--- Begin PROVIDED RECORDS ---

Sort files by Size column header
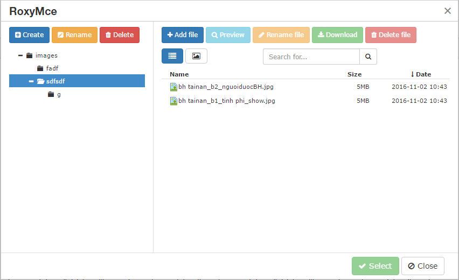 coord(354,74)
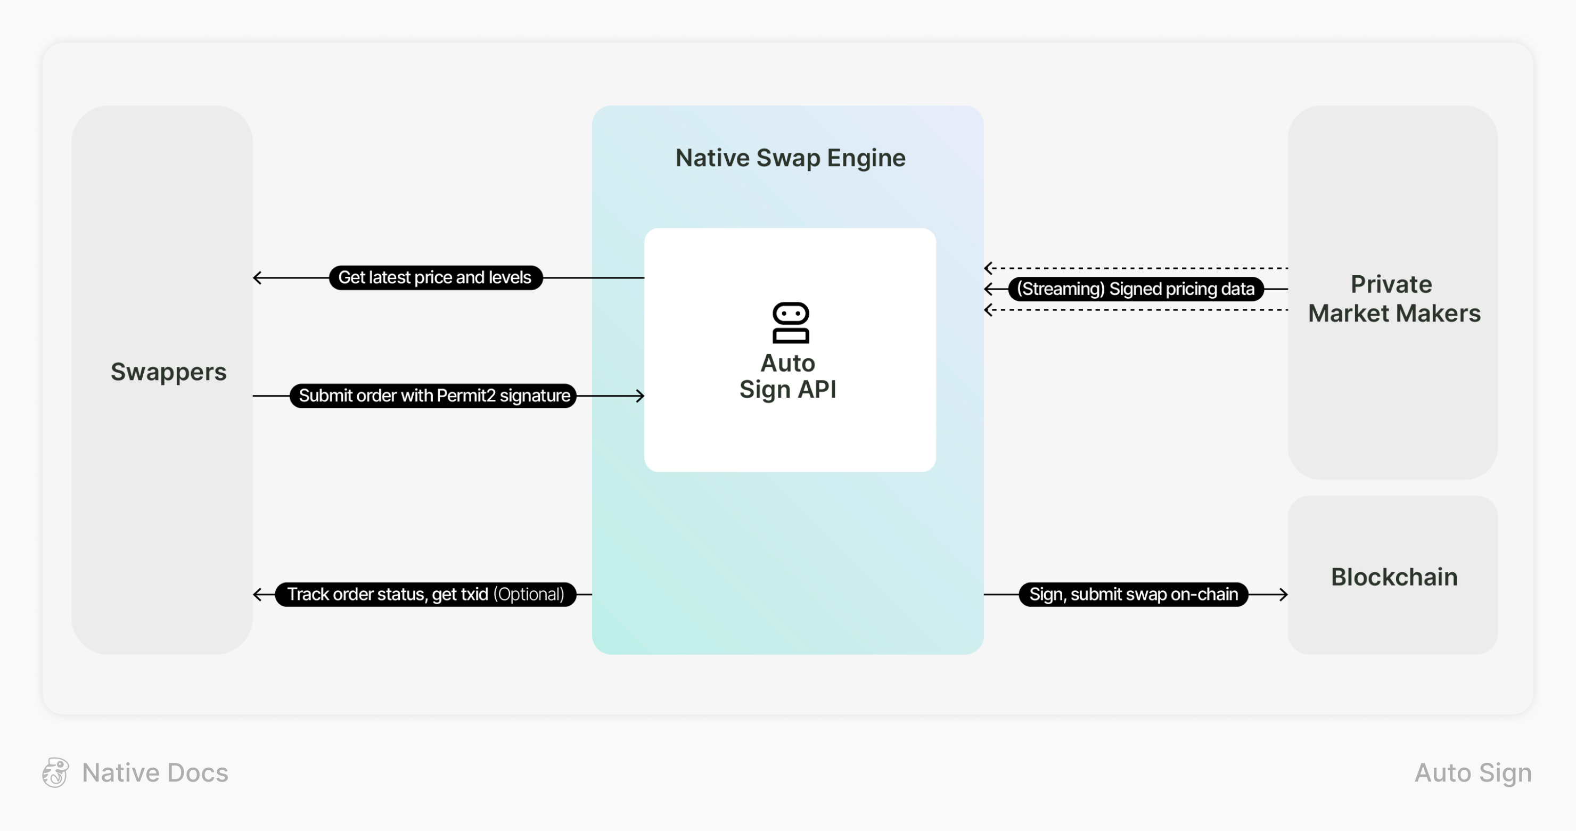Select the Sign, submit swap on-chain label

[1133, 594]
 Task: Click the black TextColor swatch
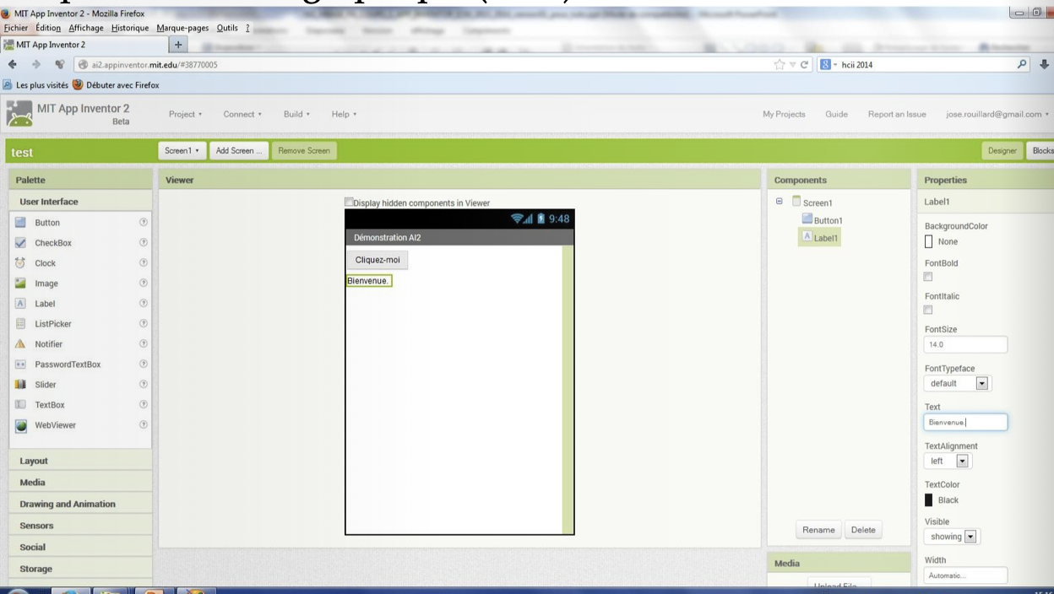tap(930, 500)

--- End PROVIDED RECORDS ---

(TASK INSTRUCTIONS):
Echo these lines back word for word, leaving out the pictures.

(TASK RESULT):
Sort files by Size column header
 coord(354,74)
Select the Sign, submit swap on-chain label

[1133, 594]
 Task: Click the black TextColor swatch
tap(930, 500)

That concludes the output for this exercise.